The latest BBBT presentation was from HP Vertica’s Will Cairns and Steve Sarsfield. I know it’s hard to miss HP’s presence in any market, but for those few of you who may have done so HP acquired Vertica in early 2011. Vertica is a columnar database focused on large data sources for analytics. Will and Steve were a good tag team, switching back and forth as need be; so unlike other presentation reviews I will rarely be noting who said what.
The smallest installation they mentioned runs on HP Vertica is 1.5 terabytes up to very large ones such as at Facebook, their largest customer. Without a doubt, HP plays at the larger end of the analytics market. They have a strong and powerful database and it seems HP’s hardware experience and Vertica’s database knowledge seems to have been integrated far better than other HP acquisitions in the previous decade.
The problem I often come back to discuss, whether talking about a startup or a company such as HP, is the issue of technical problems versus business solutions.
Will Cairns did say one thing that should be paid attention to by many who talk about unstructured data. His very accurate point is that “unstructured data doesn’t stay unstructured long.” We talk about conversations as unstructured, but to get information from those, we must part the syntax of sentences, look for key words and meaning, and extract semantics with meaning. Those items can then be similarly structured in order to compare, analyze and draw conclusions.
However, the weak spot in his eyes is his title. He constantly referred to “supporting data scientists” rather than supporting data science. As the programmers who know statistics create more and more packages that can analyze data, it’s the analytical capabilities being provided to business people that matters, not the people who call themselves data scientists who also just exist to serve the end business use.

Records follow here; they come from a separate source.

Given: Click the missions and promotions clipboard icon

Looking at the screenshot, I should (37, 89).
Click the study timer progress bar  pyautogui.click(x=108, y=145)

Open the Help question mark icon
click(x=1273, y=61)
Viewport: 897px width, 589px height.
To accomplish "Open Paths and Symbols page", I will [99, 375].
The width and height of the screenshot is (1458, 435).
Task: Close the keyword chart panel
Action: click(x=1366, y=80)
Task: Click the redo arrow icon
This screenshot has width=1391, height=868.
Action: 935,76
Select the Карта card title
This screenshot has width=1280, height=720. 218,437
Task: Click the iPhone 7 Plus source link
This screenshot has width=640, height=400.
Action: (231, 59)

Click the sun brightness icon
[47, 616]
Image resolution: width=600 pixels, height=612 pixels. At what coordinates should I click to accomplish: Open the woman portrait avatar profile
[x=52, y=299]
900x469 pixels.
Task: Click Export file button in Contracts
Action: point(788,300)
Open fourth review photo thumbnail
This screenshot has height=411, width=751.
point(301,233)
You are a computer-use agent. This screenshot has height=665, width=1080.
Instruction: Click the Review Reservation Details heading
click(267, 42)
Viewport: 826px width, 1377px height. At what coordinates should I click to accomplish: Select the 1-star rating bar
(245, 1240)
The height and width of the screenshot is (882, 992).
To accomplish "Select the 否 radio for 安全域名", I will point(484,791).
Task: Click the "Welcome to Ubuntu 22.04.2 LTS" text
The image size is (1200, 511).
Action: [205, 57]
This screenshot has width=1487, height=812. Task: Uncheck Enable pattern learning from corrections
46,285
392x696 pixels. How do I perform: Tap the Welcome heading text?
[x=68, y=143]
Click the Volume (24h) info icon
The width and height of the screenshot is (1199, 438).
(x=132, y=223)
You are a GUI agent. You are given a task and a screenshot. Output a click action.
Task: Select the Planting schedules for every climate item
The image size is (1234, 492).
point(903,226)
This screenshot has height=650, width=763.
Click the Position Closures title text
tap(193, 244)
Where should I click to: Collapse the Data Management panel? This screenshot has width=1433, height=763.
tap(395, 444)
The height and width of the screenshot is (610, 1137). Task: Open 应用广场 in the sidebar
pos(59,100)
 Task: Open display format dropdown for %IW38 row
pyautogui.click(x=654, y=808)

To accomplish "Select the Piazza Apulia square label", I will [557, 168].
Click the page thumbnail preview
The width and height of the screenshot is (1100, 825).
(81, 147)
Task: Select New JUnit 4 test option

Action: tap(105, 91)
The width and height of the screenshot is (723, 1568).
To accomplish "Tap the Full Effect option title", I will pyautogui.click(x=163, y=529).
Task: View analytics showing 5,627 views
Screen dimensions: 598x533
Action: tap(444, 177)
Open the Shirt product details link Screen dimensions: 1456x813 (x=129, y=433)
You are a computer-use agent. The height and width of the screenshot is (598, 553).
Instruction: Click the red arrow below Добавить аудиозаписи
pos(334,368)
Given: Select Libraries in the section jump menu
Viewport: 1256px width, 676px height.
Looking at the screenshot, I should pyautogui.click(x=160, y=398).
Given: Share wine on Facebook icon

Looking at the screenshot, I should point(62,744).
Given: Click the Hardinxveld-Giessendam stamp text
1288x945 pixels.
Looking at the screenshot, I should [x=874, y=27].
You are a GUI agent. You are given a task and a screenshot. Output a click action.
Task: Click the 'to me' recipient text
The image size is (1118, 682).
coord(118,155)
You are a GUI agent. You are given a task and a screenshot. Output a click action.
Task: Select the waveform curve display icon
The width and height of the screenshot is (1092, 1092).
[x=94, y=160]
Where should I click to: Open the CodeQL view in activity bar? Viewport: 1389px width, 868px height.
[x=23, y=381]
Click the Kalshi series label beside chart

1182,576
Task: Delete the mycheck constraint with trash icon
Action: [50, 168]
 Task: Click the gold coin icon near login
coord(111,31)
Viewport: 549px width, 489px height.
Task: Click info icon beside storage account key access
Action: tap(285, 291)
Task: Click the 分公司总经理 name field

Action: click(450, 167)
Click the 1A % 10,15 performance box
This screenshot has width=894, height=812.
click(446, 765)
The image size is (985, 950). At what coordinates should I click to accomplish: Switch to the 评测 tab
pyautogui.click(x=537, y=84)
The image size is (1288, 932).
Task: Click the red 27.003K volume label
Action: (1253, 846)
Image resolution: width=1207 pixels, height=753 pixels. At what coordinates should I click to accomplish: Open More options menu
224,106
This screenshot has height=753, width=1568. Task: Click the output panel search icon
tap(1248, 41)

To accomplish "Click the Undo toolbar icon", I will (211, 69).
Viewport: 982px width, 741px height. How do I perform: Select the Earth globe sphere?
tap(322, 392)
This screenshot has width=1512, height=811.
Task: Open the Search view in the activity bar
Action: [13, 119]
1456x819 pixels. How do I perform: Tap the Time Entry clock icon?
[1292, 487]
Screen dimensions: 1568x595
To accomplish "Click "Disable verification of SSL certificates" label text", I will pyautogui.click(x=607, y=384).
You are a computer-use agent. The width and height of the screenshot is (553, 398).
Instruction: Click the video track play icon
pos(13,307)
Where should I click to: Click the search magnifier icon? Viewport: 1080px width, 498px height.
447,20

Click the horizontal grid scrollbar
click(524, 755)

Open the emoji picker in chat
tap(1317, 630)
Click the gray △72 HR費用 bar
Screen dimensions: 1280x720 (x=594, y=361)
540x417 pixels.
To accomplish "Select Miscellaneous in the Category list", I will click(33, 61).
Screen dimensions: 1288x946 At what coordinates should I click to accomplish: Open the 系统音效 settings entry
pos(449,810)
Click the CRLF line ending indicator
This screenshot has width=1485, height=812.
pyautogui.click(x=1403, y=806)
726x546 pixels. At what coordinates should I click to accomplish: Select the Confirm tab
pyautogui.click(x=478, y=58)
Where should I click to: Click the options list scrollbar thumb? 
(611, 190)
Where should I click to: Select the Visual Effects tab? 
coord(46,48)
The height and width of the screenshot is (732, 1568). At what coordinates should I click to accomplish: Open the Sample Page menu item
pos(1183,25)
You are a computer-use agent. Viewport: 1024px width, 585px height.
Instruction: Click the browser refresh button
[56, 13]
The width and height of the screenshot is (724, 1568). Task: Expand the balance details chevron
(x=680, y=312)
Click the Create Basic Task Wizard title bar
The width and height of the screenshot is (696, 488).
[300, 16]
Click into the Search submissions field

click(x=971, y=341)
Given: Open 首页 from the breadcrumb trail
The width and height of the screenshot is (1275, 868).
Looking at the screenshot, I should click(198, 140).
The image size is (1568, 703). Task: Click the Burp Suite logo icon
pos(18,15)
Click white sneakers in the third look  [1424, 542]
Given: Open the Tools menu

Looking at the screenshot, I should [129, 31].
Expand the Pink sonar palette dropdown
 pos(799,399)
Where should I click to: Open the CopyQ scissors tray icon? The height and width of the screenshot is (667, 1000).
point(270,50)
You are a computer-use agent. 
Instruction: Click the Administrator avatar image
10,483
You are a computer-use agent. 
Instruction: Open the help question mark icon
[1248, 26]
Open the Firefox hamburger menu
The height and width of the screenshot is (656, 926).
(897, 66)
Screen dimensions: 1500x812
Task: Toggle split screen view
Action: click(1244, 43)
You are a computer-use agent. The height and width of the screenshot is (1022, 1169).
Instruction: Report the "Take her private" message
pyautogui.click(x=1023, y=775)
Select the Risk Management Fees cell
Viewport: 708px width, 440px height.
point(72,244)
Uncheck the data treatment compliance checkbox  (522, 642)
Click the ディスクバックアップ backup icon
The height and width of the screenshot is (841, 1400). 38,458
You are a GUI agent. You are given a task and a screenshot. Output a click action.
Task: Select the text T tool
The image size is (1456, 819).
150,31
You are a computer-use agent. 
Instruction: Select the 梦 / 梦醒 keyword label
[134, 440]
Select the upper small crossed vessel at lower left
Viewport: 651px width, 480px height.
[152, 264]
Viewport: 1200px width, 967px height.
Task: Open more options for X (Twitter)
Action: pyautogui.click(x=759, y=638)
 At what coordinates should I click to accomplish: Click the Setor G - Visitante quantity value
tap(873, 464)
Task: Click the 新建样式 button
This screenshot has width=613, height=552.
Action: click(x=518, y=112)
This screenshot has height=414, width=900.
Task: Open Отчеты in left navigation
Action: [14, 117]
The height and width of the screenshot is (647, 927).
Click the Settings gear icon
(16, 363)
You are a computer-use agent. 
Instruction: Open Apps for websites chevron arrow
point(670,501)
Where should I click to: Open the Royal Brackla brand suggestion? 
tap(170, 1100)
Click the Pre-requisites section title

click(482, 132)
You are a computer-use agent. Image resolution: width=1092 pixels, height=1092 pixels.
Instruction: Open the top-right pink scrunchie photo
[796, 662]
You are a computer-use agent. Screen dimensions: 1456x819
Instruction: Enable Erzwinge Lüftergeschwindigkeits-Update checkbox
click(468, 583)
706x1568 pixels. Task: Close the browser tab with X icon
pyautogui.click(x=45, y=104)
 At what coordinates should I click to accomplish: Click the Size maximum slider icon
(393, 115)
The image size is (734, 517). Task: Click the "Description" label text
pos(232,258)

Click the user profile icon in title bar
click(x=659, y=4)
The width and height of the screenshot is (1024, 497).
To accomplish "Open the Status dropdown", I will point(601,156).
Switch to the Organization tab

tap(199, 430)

One interesting techie note about their MPP database is that there isn’t an automatic lead node. While there’s no independent analysis for intelligence allocation of notes other than, it seems, basic load balancing, the idea that you can automatically define a lead node based on balancing, not before, does imply a good ability to manage distributed resources.
One thing I’ve asked a few folks who push columnar databases came up again in this presentation. They were talking about something called projections, which seemed to be ways to index the data for faster access. However, they claimed it’s not indexing but gave no clear explanation.
I then asked the question that always intrigues me. It’s clear that columnar databases have a great strength in analytics across records because indexes aren’t needed for columns, but it’s clear that both row and column based analyses have value, so getting a clearer picture how any database supports both would seem to be important. I pointed out that indexes in row-based databases exist to allow faster search of columns. The question is: What techniques are used to speed up row based searches in columnar databases if no indexes exist. They didn’t have an answer.
One slide that created a great conversation was one of the types of analytics and their definitions. Claudia Imhoff and others questioned the difference between predictive, prescriptive and pre-emptive analytics. While better clarity is definitely needed, the attempt is a great conversation starter for the industry.
HP Vertica seems to be a database that should be evaluated for large data volume analytics. However, they seem to have a focus on the technology not on why companies want the technology. There was no real discussion of results, or of partnerships with BI vendors to provide end user value. I expect that successful sales won’t be purely HP. They are focused purely on IT and programmers who are building very complex algorithms. They’ll need either a channel or ISV partner to round out the picture to an enterprise who needs to see the full business value chain.
It seems to be a very strong product, but only part of the solution.